▶ _Selection_:
★ ★ ★ ★ ★

We got up “early” to put some miles behind us before the heat of the day really took hold. Later, we would come to a whole new definition of early, but for now we dragged ourselves out of tent and bivvi sac then spent some time faffing with where to pack stuff. Having laboured along with a full load of water the previous day, we actually looked at the map (!) today and dumped the majority of it.
The first real steps of the PCT were springing and lovely. Coarse sand, exotic (to me, at least) shrubbery, the sun rising slowly across the low hills. The path wound along like some manicured singletrack, just waiting for a mountain bike to swoop through. Clearly, my head had not yet adjusted to life on foot. It wasn’t long before the heat started to build but we made some distance and were rewarded with views down into Campo Valley as the PCT wound in and out of the hills of the Hauser Wilderness (The trail is graded to be very shallow so every change of elevation brings with it a clutch of switchbacks). A burrito breakfast propelled us on towards Morena Butte, with only Hauser Canyon in the way.

★ ★ ★ ★ ★

▶ _Brief A_: List every named place along the route that the hiking account mentions, apart from the trail itself.
▶ _Brief B_: Summarize the hiking account in two sentences.
The lines after this point come from a separate source.

▶ _Information shown_:
★ ★ ★ ★ ★

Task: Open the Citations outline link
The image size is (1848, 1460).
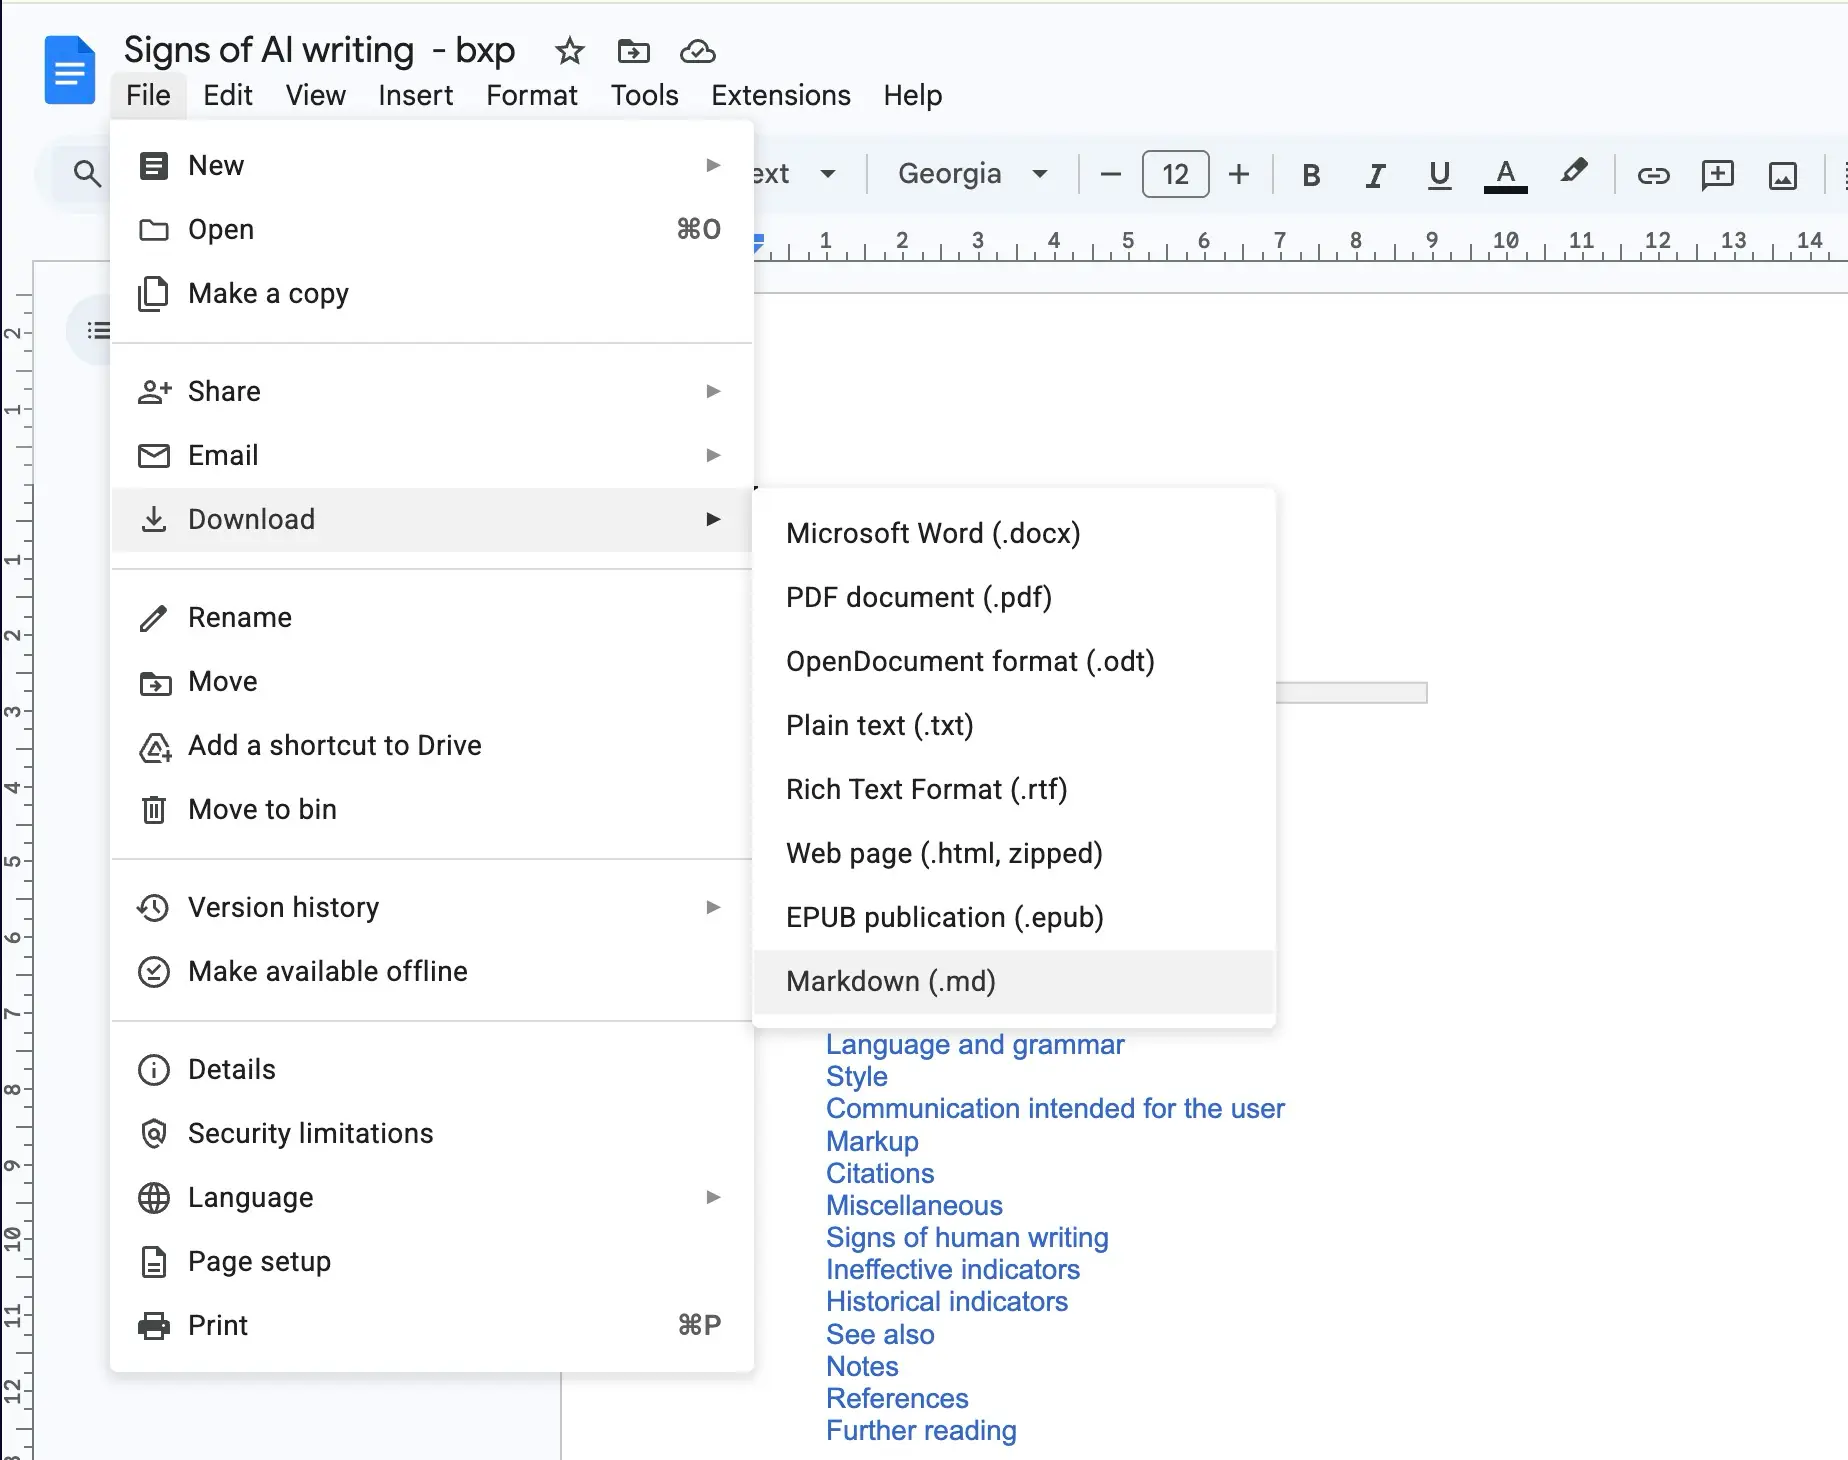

★ ★ ★ ★ ★

▶ _Full solution A_: Campo Valley, Hauser Wilderness, Morena Butte, Hauser Canyon

▶ _Full solution B_: The hikers rose early to cover miles before the heat, spent time packing, and, after checking the map, dumped most of the water they had carried the day before. Their first miles on the PCT crossed coarse sand and shrubbery among low hills, with views down into Campo Valley as the trail wound through the Hauser Wilderness, and after a burrito breakfast they pushed on toward Morena Butte with Hauser Canyon in the way.